I tell my students that these excuses are  worthless, that they - the students - are  responsible for being on time. I am looked on with  astonished incomprehension, victims of the huge gap  between Eastern and Western cultures. Perhaps I  am being harsh. Perhaps their life of excessive  indulgence has also created a sort of "excuse gap".  I am beginning to think so, especially when it  regards missing homework.

It doesn't help that most Saudi students are  allergic to homework. Their aversion is so deep and  so commonplace that many students simply look at me  and say they didn't feel like doing it - so they  didn't do it. They are the ones incapable of  original thought. The ones who can think, at least  enough to form an excuse or two, are handicapped by  the gap. They can't, for example, blame anything  on the family pet.

Dogs are rare in the Kingdom, even rarer as pets.  My disadvantaged students, then, simply can't offer  that classic Western student's defense - "My dog ate  my homework." They can blame it on the help. Dogs may be rare, but the mostly Filipino servants are  everywhere, and some of my students accord their  help less worth than we in the West give our family  pets.

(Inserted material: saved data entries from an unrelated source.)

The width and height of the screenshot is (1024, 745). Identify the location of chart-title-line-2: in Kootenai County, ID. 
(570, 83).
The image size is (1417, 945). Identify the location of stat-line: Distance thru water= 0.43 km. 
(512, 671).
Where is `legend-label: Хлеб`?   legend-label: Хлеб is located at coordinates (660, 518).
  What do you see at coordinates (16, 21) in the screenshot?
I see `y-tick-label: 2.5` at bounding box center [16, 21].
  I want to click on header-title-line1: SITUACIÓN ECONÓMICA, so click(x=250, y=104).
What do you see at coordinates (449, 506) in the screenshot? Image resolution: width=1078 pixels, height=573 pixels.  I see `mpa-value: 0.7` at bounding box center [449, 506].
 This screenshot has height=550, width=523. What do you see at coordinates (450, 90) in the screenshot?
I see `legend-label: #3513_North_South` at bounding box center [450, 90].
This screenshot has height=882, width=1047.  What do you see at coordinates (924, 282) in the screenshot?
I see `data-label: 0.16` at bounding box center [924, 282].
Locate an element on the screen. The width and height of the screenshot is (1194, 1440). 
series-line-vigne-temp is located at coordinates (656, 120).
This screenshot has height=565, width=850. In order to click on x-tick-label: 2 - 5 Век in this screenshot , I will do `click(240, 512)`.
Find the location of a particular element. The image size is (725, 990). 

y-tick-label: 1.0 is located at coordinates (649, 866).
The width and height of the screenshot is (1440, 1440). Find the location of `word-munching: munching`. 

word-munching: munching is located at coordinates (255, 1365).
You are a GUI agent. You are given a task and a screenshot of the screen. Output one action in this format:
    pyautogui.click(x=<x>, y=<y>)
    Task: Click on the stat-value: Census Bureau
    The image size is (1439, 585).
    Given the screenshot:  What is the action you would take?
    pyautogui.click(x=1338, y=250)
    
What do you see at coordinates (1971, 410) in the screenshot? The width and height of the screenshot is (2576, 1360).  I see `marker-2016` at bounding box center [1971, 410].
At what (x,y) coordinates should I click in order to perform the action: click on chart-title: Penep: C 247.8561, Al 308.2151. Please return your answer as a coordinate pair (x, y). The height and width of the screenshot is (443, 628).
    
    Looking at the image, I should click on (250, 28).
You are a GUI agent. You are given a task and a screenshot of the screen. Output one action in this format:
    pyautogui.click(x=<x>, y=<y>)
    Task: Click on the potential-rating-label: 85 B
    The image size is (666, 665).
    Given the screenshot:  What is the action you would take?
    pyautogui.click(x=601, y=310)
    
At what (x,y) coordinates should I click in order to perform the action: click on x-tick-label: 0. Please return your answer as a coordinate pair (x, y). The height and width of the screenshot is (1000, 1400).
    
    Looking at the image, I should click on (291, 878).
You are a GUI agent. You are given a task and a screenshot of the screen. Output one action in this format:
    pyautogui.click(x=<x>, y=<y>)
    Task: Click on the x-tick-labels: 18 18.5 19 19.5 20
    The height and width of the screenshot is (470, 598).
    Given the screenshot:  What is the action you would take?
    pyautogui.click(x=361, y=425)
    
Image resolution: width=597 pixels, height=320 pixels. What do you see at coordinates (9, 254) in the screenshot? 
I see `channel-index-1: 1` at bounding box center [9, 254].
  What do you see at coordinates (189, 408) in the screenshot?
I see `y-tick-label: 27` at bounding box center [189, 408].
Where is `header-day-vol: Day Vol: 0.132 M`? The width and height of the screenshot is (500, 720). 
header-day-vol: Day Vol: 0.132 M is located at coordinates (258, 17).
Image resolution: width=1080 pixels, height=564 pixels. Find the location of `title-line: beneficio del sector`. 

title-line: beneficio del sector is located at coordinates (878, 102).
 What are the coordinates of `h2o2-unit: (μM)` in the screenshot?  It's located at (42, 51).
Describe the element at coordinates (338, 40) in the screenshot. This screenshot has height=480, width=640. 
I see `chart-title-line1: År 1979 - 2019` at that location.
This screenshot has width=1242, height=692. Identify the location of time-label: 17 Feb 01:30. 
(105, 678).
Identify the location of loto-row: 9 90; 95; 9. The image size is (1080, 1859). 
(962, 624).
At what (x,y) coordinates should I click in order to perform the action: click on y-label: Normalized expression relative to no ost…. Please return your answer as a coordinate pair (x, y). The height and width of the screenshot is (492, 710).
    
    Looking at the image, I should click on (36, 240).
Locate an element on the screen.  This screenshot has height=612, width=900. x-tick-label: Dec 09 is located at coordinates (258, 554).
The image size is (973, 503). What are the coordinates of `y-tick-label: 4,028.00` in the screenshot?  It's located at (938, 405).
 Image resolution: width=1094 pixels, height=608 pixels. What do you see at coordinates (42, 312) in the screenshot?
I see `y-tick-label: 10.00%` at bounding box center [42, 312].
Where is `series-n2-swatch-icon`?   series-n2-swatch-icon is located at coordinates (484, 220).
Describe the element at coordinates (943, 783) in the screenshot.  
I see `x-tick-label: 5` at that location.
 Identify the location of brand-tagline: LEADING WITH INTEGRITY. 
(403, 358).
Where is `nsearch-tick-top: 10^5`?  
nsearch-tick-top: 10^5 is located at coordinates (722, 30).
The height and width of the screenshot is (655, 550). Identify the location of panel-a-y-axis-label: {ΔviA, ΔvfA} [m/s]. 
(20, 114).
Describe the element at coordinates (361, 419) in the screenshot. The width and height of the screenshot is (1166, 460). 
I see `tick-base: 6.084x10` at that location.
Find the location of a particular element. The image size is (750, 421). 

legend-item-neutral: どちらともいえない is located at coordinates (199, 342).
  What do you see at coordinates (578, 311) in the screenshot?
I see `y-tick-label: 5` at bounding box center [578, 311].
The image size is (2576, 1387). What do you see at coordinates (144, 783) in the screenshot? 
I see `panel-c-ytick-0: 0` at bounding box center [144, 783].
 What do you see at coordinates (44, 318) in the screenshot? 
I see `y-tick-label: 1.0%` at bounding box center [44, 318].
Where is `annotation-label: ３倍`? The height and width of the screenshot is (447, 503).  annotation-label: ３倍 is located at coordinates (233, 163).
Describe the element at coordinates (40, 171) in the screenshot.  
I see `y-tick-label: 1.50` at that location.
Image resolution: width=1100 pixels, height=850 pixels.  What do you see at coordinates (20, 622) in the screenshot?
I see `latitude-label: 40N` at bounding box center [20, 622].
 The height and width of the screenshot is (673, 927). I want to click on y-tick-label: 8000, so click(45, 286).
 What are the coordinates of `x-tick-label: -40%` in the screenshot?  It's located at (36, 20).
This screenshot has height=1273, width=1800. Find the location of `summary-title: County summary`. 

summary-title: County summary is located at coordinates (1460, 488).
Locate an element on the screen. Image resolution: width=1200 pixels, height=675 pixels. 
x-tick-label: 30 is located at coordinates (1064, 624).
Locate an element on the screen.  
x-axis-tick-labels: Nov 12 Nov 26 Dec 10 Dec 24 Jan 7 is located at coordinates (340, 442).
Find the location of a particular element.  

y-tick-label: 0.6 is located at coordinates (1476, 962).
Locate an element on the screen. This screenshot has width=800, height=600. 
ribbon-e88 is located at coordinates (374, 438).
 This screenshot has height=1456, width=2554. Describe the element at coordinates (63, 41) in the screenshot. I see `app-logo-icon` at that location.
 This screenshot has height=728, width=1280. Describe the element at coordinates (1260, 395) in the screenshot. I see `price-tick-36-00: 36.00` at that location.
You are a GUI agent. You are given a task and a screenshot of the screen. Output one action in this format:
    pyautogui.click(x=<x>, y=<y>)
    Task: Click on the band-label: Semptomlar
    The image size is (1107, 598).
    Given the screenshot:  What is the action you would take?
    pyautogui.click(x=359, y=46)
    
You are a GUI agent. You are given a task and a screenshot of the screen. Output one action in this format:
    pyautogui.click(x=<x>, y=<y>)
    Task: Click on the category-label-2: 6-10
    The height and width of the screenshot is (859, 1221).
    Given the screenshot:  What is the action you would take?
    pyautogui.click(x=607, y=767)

I have yet to hear a student say, "My maid ate my  homework." But last week one of my fellow teachers  did have a student explain his missing homework by saying, with absolute sincerity and unswerving  belief in his own innocence, "My maid forgot to pack  it."

The bell for class is ringing. Just one more  thought. My contract states that part of my job is,  and I quote, "Perfecting students morally and  educationally."  I'm thinking it's going to be a  struggle.